Production-ready Python package for querying and analyzing CAN/LIN data lakes created from CSS Electronics CANedge MDF4 logs using AWS Athena.

Features

  • AWS Athena Integration: Query Parquet data using SQL via Athena
  • CloudFormation Configuration: Automatic configuration from CloudFormation stack outputs
  • Scalable: Leverage Athena's distributed query engine for large datasets
  • Type-safe: Full type hints and docstrings
  • Well-architected: Clean module design with logging and error handling

Installation

# Clone or download project
cd CSS

# Install in development mode
pip install -e .

# Or install from requirements
pip install -r requirements.txt

Prerequisites

  1. AWS Account with:

    • CloudFormation stack named datalake-stack (or specify custom name)
    • Athena database configured
    • S3 bucket with Parquet data
    • AWS Glue catalog with table definitions
  2. CloudFormation Stack Outputs: Your datalake-stack must have the following outputs:

    • DatabaseName: Athena database name
    • S3OutputLocation: S3 location for Athena query results (e.g., s3://bucket/athena-results/)
    • WorkGroup: (Optional) Athena workgroup name
    • Region: (Optional) AWS region
  3. AWS Credentials:

    • AWS CLI configured: aws configure
    • Or IAM role (for EC2/ECS/Lambda)
    • Or environment variables

Quick Start

Option 1: Using Explicit Credentials (Recommended for Testing)

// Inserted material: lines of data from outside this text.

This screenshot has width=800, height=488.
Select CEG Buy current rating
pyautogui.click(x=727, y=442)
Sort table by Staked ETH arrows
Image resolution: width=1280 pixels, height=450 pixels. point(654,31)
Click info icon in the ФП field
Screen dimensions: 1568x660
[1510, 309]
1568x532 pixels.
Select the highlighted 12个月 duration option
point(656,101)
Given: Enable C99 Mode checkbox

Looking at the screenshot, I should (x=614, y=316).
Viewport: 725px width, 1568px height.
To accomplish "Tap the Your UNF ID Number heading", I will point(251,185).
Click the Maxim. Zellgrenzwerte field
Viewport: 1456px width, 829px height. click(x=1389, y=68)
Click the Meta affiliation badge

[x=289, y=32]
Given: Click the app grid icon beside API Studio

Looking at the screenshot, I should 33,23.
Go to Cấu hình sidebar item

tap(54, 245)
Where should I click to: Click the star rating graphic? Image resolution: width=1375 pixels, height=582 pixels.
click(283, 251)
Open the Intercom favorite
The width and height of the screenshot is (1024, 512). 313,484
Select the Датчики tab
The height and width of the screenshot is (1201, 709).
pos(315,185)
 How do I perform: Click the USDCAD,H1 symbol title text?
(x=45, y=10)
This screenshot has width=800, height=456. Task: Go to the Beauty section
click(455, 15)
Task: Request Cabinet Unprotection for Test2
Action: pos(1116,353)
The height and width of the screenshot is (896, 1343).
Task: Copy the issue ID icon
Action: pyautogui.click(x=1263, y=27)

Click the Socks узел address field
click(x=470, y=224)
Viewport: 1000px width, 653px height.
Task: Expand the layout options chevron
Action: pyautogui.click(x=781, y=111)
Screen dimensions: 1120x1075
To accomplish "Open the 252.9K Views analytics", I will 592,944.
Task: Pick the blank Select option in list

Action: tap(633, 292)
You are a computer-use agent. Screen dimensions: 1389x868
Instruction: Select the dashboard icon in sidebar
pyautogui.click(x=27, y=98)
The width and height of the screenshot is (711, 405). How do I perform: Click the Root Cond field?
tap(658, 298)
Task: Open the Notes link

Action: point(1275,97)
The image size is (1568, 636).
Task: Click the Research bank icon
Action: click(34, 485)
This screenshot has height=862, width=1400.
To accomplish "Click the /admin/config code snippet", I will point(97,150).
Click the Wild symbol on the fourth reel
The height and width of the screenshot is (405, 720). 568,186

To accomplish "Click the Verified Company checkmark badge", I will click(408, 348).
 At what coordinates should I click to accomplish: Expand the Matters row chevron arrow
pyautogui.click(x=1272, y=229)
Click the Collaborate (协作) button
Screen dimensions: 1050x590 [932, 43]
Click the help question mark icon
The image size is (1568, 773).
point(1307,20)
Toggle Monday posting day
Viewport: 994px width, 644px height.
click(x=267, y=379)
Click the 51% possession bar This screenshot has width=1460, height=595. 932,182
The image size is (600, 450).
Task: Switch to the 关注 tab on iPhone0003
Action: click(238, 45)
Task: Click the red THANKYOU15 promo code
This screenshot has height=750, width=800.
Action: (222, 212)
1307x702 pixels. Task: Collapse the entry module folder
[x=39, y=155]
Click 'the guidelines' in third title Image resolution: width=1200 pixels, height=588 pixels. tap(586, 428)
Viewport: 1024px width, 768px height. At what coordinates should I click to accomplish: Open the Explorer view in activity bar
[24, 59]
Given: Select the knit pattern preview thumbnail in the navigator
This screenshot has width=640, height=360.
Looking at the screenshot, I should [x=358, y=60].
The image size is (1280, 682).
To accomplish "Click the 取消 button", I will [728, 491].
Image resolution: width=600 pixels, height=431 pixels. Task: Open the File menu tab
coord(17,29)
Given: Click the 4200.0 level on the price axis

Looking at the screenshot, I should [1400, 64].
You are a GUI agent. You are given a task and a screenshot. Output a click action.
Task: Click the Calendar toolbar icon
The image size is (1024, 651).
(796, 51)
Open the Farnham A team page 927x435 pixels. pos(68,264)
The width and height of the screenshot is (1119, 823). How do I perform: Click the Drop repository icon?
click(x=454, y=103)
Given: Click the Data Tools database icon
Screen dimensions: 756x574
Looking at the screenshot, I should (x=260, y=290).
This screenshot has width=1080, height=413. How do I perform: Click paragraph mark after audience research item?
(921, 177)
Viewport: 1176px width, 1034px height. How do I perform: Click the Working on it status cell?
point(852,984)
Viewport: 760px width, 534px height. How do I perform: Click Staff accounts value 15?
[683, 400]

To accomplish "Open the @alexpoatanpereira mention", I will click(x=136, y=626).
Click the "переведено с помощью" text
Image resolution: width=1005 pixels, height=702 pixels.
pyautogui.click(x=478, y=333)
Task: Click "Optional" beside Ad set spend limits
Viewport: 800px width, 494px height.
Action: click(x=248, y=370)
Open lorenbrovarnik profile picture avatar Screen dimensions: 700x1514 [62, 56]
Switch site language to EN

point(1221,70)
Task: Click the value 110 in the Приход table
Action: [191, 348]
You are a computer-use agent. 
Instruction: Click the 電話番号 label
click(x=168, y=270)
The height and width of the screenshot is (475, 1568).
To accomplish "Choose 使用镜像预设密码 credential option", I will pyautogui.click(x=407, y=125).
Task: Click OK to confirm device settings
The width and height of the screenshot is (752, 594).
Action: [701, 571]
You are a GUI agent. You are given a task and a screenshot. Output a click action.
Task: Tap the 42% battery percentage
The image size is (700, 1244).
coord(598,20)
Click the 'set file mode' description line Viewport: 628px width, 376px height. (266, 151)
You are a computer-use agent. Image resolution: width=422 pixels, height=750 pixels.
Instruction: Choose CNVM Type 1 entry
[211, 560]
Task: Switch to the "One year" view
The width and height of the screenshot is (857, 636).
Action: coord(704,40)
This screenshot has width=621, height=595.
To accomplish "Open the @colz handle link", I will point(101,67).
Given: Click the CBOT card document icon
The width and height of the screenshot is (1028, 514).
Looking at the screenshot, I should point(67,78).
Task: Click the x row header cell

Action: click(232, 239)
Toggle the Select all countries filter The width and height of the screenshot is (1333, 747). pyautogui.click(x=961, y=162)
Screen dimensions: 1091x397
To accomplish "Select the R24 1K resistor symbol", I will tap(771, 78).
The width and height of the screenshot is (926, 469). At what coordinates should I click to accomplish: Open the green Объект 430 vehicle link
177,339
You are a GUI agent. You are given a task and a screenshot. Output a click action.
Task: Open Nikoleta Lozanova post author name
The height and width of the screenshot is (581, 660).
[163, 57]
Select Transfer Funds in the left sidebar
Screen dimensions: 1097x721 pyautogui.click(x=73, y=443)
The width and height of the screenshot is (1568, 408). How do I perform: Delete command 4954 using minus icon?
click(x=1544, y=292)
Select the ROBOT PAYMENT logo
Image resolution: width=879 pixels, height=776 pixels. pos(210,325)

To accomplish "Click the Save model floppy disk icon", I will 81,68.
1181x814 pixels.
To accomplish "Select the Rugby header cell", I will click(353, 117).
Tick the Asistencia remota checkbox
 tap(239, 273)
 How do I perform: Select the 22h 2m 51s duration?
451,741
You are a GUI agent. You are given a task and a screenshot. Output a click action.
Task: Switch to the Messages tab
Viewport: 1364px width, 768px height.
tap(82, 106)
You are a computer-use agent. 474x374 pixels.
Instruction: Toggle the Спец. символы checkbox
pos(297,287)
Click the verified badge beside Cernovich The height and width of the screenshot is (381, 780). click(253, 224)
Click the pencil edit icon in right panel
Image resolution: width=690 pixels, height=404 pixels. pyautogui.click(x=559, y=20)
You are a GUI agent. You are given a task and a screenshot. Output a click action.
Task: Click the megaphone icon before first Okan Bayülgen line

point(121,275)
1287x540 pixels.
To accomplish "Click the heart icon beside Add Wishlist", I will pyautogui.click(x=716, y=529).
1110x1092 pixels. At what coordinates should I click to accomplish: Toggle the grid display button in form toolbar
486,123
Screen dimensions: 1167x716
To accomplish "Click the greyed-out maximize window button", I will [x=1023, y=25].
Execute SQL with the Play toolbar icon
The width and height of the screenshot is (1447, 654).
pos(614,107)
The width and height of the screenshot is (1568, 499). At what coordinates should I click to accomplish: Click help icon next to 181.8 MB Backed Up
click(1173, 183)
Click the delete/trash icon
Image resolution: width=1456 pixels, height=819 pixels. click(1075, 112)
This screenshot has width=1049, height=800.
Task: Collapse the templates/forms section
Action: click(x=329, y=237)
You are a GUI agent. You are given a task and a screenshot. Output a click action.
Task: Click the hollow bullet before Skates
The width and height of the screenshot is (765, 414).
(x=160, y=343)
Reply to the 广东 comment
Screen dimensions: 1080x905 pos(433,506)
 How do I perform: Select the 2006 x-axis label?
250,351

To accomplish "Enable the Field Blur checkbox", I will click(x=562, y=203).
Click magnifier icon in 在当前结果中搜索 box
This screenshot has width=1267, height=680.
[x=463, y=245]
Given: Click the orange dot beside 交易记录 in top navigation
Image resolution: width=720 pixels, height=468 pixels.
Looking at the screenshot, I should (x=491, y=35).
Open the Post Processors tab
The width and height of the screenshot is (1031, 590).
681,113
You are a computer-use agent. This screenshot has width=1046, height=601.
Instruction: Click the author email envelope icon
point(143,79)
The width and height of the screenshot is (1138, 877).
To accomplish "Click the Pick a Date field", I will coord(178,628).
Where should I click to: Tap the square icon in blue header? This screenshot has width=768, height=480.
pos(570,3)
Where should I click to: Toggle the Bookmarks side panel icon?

from datalake.config import DataLakeConfig
from datalake.athena import AthenaQuery
from datalake.catalog import DataLakeCatalog
from datalake.query import DataLakeQuery

# Load config with explicit credentials
config = DataLakeConfig.from_credentials(
    database_name="dbparquetdatalake05",
    workgroup="athenaworkgroup-datalake05",
    s3_output_location="s3://canedge-raw-data-parquet/athena-results/",
    region="eu-north-1",
    access_key_id="YOUR_ACCESS_KEY_ID",
    secret_access_key="YOUR_SECRET_ACCESS_KEY",
)

# Initialize Athena and catalog
athena = AthenaQuery(config)
catalog = DataLakeCatalog(athena, config)
query = DataLakeQuery(athena, catalog)

# List devices
devices = catalog.list_devices()
print(f"Devices: {devices}")

# Query data
df = query.read_device_message(
    device_id="device_001",
    message="EngineData",
    date_range=("2024-01-15", "2024-01-20"),
    limit=1000
)
print(f"Loaded {len(df)} records")

Option 2: Using CloudFormation Stack

from datalake.config import DataLakeConfig
from datalake.athena import AthenaQuery
from datalake.catalog import DataLakeCatalog
from datalake.query import DataLakeQuery

# Load config from CloudFormation stack
config = DataLakeConfig.from_cloudformation(
    stack_name="datalake-stack",
    region=None,  # Auto-detect from stack or use default
    profile=None,  # Use default profile or IAM role
)

# Initialize Athena and catalog
athena = AthenaQuery(config)
catalog = DataLakeCatalog(athena, config)
query = DataLakeQuery(athena, catalog)

Configuration

Option 1: Using Explicit Credentials

For direct access with AWS credentials:

config = DataLakeConfig.from_credentials(
    database_name="dbparquetdatalake05",
    workgroup="athenaworkgroup-datalake05",
    s3_output_location="s3://canedge-raw-data-parquet/athena-results/",
    region="eu-north-1",
    access_key_id="AKIARJQJFFVASPMSGNNY",
    secret_access_key="YOUR_SECRET_KEY",
)

Parameters:

  • database_name: Athena database name
  • workgroup: Athena workgroup name
  • s3_output_location: S3 path for query results (must end with /)
  • region: AWS region
  • access_key_id: AWS access key ID
  • secret_access_key: AWS secret access key

Option 2: Using CloudFormation Stack

CloudFormation Stack Setup

Your CloudFormation stack (datalake-stack) should output:

Outputs:
  DatabaseName:
    Description: Athena database name
    Value: canedge_datalake
  
  S3OutputLocation:
    Description: S3 location for Athena query results
    Value: s3://my-bucket/athena-results/
  
  WorkGroup:
    Description: Athena workgroup name (optional)
    Value: primary
  
  Region:
    Description: AWS region
    Value: us-east-1

Loading Configuration

from datalake.config import DataLakeConfig

# Load from CloudFormation stack (default: 'datalake-stack')
config = DataLakeConfig.from_cloudformation()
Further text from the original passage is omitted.